| Короткое упражнение |
Перепишите все данные ниже строка за строкой, ничего не меняя.

# # # # # # #

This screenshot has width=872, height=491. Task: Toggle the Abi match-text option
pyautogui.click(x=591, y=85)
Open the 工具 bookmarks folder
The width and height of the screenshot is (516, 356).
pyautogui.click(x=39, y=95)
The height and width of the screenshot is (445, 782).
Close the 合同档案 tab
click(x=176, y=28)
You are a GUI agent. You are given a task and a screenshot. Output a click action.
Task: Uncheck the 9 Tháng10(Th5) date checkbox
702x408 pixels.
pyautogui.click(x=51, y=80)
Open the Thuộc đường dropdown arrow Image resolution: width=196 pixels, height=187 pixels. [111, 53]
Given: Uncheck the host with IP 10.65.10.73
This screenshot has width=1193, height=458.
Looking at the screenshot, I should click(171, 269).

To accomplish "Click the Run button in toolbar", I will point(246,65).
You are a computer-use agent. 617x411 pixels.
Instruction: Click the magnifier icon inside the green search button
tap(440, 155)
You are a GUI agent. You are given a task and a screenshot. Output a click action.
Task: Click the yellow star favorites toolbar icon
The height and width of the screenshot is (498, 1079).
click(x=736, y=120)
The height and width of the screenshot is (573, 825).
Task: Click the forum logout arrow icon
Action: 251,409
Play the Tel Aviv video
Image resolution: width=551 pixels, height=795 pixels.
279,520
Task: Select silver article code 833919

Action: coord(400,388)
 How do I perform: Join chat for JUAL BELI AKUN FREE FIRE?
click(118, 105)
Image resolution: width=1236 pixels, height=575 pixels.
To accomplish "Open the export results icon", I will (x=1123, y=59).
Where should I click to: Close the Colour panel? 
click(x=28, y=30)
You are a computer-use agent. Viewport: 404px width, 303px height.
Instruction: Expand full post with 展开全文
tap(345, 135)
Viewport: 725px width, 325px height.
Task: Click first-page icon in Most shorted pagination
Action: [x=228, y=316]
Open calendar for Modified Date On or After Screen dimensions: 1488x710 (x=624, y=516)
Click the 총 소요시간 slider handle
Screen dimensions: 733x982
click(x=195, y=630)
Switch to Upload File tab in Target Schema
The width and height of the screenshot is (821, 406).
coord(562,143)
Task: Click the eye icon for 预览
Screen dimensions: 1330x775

# # # # # # #

| Решение задания |
This screenshot has width=872, height=491. Task: Toggle the Abi match-text option
pyautogui.click(x=591, y=85)
Open the 工具 bookmarks folder
The width and height of the screenshot is (516, 356).
pyautogui.click(x=39, y=95)
The height and width of the screenshot is (445, 782).
Close the 合同档案 tab
click(x=176, y=28)
You are a GUI agent. You are given a task and a screenshot. Output a click action.
Task: Uncheck the 9 Tháng10(Th5) date checkbox
702x408 pixels.
pyautogui.click(x=51, y=80)
Open the Thuộc đường dropdown arrow Image resolution: width=196 pixels, height=187 pixels. [111, 53]
Given: Uncheck the host with IP 10.65.10.73
This screenshot has width=1193, height=458.
Looking at the screenshot, I should click(171, 269).

To accomplish "Click the Run button in toolbar", I will point(246,65).
You are a computer-use agent. 617x411 pixels.
Instruction: Click the magnifier icon inside the green search button
tap(440, 155)
You are a GUI agent. You are given a task and a screenshot. Output a click action.
Task: Click the yellow star favorites toolbar icon
The height and width of the screenshot is (498, 1079).
click(x=736, y=120)
The height and width of the screenshot is (573, 825).
Task: Click the forum logout arrow icon
Action: 251,409
Play the Tel Aviv video
Image resolution: width=551 pixels, height=795 pixels.
279,520
Task: Select silver article code 833919

Action: coord(400,388)
 How do I perform: Join chat for JUAL BELI AKUN FREE FIRE?
click(118, 105)
Image resolution: width=1236 pixels, height=575 pixels.
To accomplish "Open the export results icon", I will (x=1123, y=59).
Where should I click to: Close the Colour panel? 
click(x=28, y=30)
You are a computer-use agent. Viewport: 404px width, 303px height.
Instruction: Expand full post with 展开全文
tap(345, 135)
Viewport: 725px width, 325px height.
Task: Click first-page icon in Most shorted pagination
Action: [x=228, y=316]
Open calendar for Modified Date On or After Screen dimensions: 1488x710 (x=624, y=516)
Click the 총 소요시간 slider handle
Screen dimensions: 733x982
click(x=195, y=630)
Switch to Upload File tab in Target Schema
The width and height of the screenshot is (821, 406).
coord(562,143)
Task: Click the eye icon for 预览
Screen dimensions: 1330x775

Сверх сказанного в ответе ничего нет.